Ticknor and Fields and the Old South Clock

I DO not keep a diary. I know how terrifying I might be to my friends — and enemies — if I did. I know, also, what a bore a diary is when published, and one feels forced to read it, because, perchance, something of interest may be found. How do we wade through dreary wastes of “Rainy day,” “Walked to Grant’s tomb,” “Grievously exercised with the mumps,” and many another item that might have had interest to the writer of a few years gone by, or of a century distant.

Though I do not keep a diary, and am in no danger of developing into a Pepys, charming old rascal! yet on occasion I record facts that interest me, for my personal gratification. For instance, on the evening of Wednesday, November 4, 1874, I made such a record of fact. I had been asked by a lady of Boston to “ assist ” at a meeting in her Beacon Hill parlors, — her “salon,” shall I say ? After the literary exercises proper on such occasions in Boston, there was the usual standing-up conversation, and the subject of the Atlantic Monthly came up. You remember that in its extreme youth the magazine was transferred from the publishing house of Phillips and Sampson, to whose enterprise it owed its existence, to that of Ticknor and Fields, then occupying the “Old Corner Bookstore ” on School Street, on the corner of Washington, just a little farther down town than the Old South Church. The late governor Alexander H. Rice told me on that November evening how the transfer was made. The original publishers had failed, and Mr. Rice was their assignee, upon whom rested the responsibility of settling the business. The Atlantic was a valuable part of the assets, of course, and Mr. Rice said that he sent letters to a dozen different publishers telling them that he would sell ii to the highest bidder whose offer should be received by noon on a certain day. The day arrived and not one bid had come. Mr, Rice walked over to the office of Ticknor and Fields, and said to Mr. Ticknor, “ I have not yet received your bid for the Atlantic.” “No,” replied the publisher, and you will not, for we don’t care to undertake the responsibility of the venture.” In point of fact, Mr. Rice told me, the risk was not great, for the circulation at the time stood at thirty thousand copies.

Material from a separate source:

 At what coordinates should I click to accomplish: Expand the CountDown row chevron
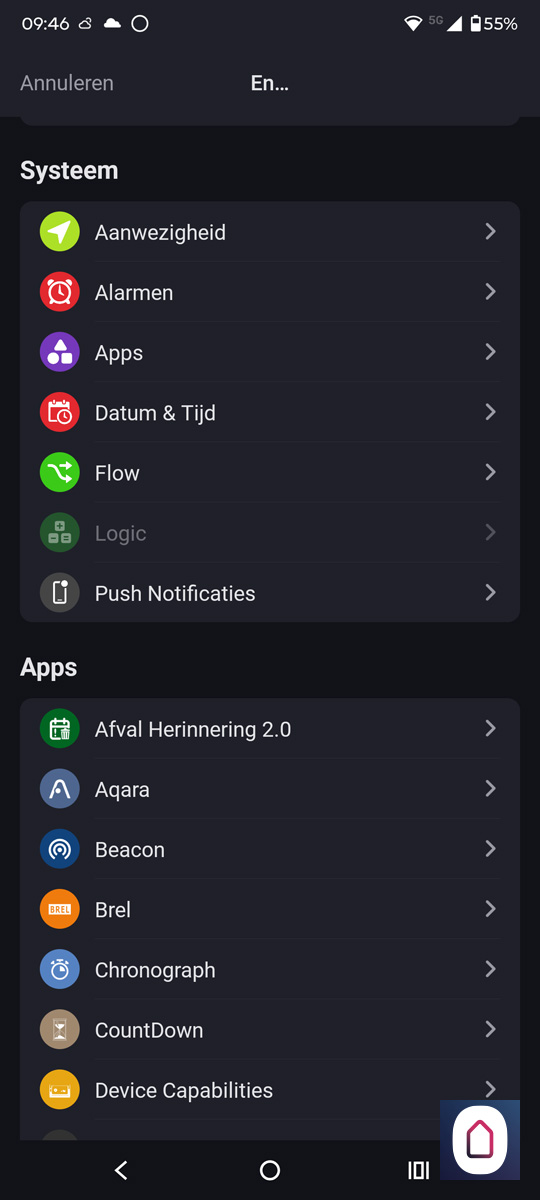click(490, 1029)
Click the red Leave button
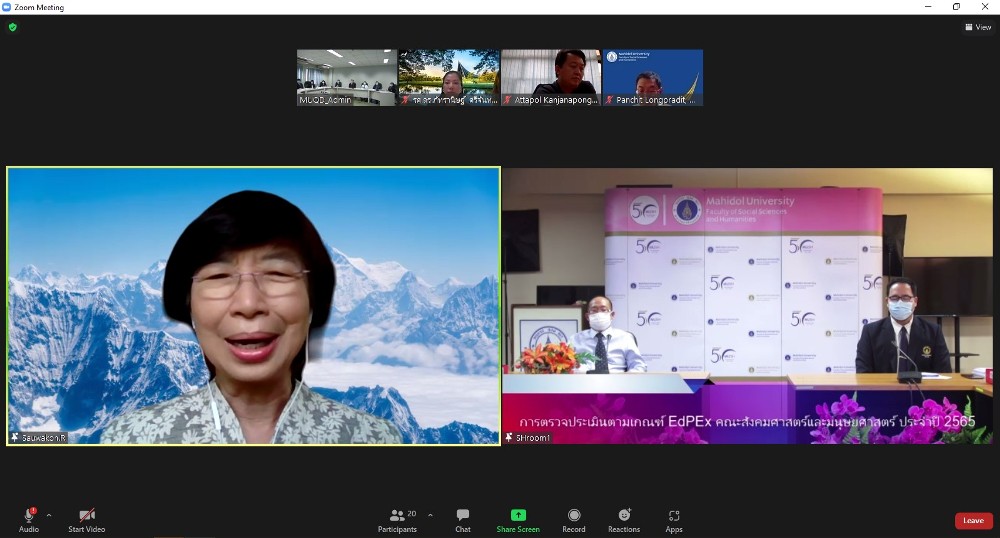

Mr. Rice was not to be put off in this cavalier fashion. He pointed to the clock on the Old South, and it was after half past eleven. “I am about to go to my office to open the bids,” said he, “and I am sure that Ticknor and Fields will be sorry if I find none there from them.” Mr. Ticknor was apparently immovable, Mr. Fields was in Europe. Mr. Rice continued his appeals. The hands of the old clock kept on their way, and soon they indicated five minutes of twelve. Then Mr. Rice made his last effort, and Mr. Ticknor turned to his desk and wrote a line on a piece of paper, handing it to the governor, sealed. Mr. Rice carried it to his office, and solemnly proceeded to open it. It was the only bid, and the sum mentioned was ten thousand dollars. Mr. Rice wenl at once to Mr. Ticknor again, and said “The Atlantic is yours!” Mr. Ticknor was startled, and replied, “Pray let no one know what I bid, for all my friends would think me crazy!” The brilliant history of the magazine during the period of the ownership of the honored house of Ticknor and Fields shows at once how little publishers are able to forecast the future, and how difficult it is to estimate the value of literary assets. Doubtless Mr. Ticknor thought when he handed his little slip of paper to Governor Rice that he had made a bid so modest that he was in no danger of having it accepted, and it seems equally sure that when he found that no other publisher had bid so high as he, he was alarmed lest he had made a deplorable exhibition of a lack of business acumen.